[Opening MATERIAL FOR THE TASK section]
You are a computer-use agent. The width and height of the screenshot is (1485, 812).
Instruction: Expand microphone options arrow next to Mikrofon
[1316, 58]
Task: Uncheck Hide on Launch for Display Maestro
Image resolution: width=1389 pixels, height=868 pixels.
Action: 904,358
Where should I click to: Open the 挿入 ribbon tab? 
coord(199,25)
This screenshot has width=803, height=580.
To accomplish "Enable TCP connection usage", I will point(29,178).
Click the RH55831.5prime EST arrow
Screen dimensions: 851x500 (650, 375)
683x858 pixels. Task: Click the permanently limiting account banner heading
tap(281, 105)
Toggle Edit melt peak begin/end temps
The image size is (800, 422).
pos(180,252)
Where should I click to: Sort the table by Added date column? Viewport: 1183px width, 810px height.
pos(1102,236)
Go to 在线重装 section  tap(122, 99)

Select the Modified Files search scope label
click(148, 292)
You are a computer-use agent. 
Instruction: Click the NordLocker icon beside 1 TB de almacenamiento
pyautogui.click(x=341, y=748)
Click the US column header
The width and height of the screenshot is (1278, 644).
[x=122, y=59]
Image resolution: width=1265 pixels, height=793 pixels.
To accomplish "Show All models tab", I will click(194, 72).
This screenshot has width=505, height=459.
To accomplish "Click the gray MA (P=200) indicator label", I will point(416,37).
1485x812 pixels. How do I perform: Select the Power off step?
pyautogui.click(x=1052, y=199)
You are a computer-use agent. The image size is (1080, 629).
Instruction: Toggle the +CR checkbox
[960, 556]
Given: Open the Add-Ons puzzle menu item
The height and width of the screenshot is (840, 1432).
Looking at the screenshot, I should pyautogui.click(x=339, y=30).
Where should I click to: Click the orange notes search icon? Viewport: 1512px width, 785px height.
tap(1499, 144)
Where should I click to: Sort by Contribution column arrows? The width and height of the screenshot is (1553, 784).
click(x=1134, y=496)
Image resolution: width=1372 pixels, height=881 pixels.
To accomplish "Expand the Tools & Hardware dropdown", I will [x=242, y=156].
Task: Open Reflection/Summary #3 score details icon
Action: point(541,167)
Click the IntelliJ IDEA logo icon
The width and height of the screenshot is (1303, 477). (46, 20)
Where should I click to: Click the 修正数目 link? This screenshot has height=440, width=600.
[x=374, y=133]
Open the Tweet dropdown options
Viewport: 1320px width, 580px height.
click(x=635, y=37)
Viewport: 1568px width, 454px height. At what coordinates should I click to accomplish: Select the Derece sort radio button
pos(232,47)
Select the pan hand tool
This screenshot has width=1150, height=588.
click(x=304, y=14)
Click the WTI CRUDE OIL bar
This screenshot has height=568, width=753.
[Closing MATERIAL FOR THE TASK section]
### ACTIVITY
Print exactly the lines of the records from the one containing "Instruction: Toggle the +CR checkbox" through the end, and nothing besides them.

### EXERCISE ANSWER
Instruction: Toggle the +CR checkbox
[960, 556]
Given: Open the Add-Ons puzzle menu item
The height and width of the screenshot is (840, 1432).
Looking at the screenshot, I should pyautogui.click(x=339, y=30).
Where should I click to: Click the orange notes search icon? Viewport: 1512px width, 785px height.
tap(1499, 144)
Where should I click to: Sort by Contribution column arrows? The width and height of the screenshot is (1553, 784).
click(x=1134, y=496)
Image resolution: width=1372 pixels, height=881 pixels.
To accomplish "Expand the Tools & Hardware dropdown", I will [x=242, y=156].
Task: Open Reflection/Summary #3 score details icon
Action: point(541,167)
Click the IntelliJ IDEA logo icon
The width and height of the screenshot is (1303, 477). (46, 20)
Where should I click to: Click the 修正数目 link? This screenshot has height=440, width=600.
[x=374, y=133]
Open the Tweet dropdown options
Viewport: 1320px width, 580px height.
click(x=635, y=37)
Viewport: 1568px width, 454px height. At what coordinates should I click to accomplish: Select the Derece sort radio button
pos(232,47)
Select the pan hand tool
This screenshot has width=1150, height=588.
click(x=304, y=14)
Click the WTI CRUDE OIL bar
This screenshot has height=568, width=753.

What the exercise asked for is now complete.